Taipei Times bilingual article
The day after the storm, after Typhoon Megi blew merry hell on Tuesday
night, all was quiet again in Neihu’s Dahu Park.
On the surface, it is a scene of tranquility. A pair of park benches placed
side by side beside a stone path leading through the park and up the stairs
leading across the hump-backed bridge that straddles the lake. The surface of the water
in the distance is now calm: the previous night it would have been whipped into a frenzy
by the gale-force winds racing through the park. The grass lining the path on either side
is a fresh green, washed and scrubbed by the winds and rain of the day before.
But obstructing the path there is a curtain of bare branches, stripped of their leaves,
the tree trunk that holds them snapped a third of the way up. The top two thirds is the
hypotenuse of the triangle it now forms with the standing tree and the ground.
You can almost hear the creak and the whine of the broken wood as the top of the
tree plunged to the ground.
風 雨 過 後
週二的那個颱風夜, 梅姬颱風大肆的興風作浪。
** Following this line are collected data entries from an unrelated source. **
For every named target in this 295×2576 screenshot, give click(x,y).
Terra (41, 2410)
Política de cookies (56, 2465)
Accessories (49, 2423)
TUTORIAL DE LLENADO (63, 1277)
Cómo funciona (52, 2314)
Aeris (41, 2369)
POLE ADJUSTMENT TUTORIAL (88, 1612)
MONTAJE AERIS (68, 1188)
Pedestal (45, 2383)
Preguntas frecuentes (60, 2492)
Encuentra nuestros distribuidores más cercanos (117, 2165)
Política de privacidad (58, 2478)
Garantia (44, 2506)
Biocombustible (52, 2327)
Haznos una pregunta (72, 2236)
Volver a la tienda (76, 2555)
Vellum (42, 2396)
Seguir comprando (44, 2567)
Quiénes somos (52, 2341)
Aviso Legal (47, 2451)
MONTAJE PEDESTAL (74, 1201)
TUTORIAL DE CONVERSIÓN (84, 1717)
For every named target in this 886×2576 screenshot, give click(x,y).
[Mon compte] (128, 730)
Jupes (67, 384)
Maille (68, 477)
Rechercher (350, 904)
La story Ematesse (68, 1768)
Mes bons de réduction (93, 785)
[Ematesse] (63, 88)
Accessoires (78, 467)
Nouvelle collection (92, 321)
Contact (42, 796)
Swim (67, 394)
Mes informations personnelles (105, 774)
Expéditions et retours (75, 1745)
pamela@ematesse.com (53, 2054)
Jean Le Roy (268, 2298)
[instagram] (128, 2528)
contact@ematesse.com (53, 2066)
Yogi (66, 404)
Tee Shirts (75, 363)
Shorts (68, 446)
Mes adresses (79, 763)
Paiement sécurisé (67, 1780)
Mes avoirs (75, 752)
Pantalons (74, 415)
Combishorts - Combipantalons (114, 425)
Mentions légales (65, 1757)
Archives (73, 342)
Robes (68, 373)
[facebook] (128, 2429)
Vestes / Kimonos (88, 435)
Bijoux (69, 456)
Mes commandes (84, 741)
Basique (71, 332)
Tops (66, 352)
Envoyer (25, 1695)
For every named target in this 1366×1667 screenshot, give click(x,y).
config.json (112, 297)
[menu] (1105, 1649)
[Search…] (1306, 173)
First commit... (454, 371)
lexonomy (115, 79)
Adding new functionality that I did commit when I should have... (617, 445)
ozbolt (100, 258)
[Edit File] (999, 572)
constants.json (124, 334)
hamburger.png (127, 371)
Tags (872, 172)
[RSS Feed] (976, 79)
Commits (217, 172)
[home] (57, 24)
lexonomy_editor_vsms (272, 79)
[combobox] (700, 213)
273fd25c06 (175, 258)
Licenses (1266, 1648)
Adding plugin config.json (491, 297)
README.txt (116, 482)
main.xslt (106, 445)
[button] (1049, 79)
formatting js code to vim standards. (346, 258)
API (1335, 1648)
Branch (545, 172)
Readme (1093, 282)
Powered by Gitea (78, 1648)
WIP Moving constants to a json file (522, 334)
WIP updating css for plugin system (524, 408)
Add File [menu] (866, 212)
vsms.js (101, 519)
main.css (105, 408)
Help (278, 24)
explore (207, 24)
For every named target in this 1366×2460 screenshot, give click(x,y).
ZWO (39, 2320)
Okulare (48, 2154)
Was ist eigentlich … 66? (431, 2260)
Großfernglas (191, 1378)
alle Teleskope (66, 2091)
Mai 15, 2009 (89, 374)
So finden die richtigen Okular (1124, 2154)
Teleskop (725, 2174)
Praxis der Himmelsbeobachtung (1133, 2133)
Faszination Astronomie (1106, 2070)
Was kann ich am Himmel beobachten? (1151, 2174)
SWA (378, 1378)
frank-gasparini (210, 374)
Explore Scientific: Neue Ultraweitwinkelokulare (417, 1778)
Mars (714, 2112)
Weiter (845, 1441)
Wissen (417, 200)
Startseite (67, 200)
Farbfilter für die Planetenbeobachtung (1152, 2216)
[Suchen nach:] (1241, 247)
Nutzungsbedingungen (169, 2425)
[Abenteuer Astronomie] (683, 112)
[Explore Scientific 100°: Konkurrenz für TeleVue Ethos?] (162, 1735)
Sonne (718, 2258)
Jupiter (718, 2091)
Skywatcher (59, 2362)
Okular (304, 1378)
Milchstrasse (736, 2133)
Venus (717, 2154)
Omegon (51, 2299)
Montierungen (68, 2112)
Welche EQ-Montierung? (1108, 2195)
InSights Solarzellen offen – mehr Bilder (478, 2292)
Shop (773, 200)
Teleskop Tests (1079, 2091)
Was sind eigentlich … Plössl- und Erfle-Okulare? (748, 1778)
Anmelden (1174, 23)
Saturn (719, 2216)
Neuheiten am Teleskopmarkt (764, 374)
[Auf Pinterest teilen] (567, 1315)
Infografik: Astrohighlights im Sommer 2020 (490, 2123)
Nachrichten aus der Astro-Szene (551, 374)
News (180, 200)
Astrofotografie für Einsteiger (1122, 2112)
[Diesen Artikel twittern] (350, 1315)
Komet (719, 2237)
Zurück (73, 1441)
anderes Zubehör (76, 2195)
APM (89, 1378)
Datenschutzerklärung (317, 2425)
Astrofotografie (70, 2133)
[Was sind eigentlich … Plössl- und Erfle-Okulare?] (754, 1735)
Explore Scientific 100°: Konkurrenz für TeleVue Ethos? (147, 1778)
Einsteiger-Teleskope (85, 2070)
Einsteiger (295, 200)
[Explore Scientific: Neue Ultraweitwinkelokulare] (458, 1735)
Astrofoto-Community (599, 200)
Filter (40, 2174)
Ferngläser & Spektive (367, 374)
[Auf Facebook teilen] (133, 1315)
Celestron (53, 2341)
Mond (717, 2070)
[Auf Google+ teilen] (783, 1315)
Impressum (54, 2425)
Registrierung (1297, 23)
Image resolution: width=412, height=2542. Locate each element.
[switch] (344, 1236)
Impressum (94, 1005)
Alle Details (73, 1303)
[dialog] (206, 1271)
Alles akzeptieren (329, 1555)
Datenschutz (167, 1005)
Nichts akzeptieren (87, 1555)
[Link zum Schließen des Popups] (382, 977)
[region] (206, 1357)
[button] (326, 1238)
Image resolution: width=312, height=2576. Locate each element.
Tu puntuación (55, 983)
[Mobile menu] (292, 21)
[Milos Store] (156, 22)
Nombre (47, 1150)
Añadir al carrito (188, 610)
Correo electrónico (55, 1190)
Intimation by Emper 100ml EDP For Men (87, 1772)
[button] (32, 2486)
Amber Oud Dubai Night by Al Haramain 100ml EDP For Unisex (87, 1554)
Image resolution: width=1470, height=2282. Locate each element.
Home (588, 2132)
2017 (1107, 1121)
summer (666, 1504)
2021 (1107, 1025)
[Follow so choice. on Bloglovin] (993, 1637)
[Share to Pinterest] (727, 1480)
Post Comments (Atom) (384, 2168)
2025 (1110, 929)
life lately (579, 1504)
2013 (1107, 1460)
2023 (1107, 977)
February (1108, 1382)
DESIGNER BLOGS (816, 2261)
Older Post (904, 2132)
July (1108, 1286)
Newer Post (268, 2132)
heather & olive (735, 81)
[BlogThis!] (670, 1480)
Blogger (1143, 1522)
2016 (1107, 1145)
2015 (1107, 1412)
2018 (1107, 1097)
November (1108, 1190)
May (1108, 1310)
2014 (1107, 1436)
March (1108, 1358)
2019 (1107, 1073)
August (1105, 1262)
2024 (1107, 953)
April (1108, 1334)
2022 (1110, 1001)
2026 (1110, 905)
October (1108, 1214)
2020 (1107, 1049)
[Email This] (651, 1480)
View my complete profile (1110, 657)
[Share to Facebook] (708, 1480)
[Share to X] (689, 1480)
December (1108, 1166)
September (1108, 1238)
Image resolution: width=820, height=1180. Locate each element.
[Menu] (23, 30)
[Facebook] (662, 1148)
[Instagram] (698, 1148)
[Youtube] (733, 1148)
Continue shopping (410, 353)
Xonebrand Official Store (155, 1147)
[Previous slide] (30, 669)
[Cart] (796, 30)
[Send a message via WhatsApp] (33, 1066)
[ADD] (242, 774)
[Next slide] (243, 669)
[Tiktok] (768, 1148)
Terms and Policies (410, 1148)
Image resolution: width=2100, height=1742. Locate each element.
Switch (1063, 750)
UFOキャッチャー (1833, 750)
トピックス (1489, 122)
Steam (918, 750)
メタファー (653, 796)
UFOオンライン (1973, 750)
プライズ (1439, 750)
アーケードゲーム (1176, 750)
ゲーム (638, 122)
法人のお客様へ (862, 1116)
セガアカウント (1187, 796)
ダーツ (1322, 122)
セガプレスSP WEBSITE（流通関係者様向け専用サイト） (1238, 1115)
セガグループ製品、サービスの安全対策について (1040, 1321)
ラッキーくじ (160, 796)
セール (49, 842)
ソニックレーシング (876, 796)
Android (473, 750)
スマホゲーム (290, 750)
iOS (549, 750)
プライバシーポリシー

而就在風雨過後的隔天,
內湖的大湖公園裡一切又恢復了寂靜。
表面上,風平浪靜。一對椅子並排著,坐落在小徑旁邊。小徑穿越公園,蜿
蜒而上,經過階梯,直達橫跨大湖的拱橋。遠遠望去,湖面是靜謐的。然而可以想見的是,前
一晚強風路過,在公園裡肆意咆哮時,為這一片湖掀起了多少的狂亂。小徑兩旁的草地,接受
前一天狂風的洗禮,如今青翠碧綠,宛如新生。
但,今天橫跨在小徑上的,是一幕宛如窗簾的枯枝,樹枝上的葉子都已剝離。那中流砥柱的
樹幹從三分之一的地方裂開,倒下的靠近頂端的那三分之二,如今與還挺立的三分之一還有地
面形成了一個三角,三角的斜邊就是那為強颱折腰的三分之二。
你幾乎可以聽見,樹幹斷裂、一頭栽到地面時,心碎的慘叫聲。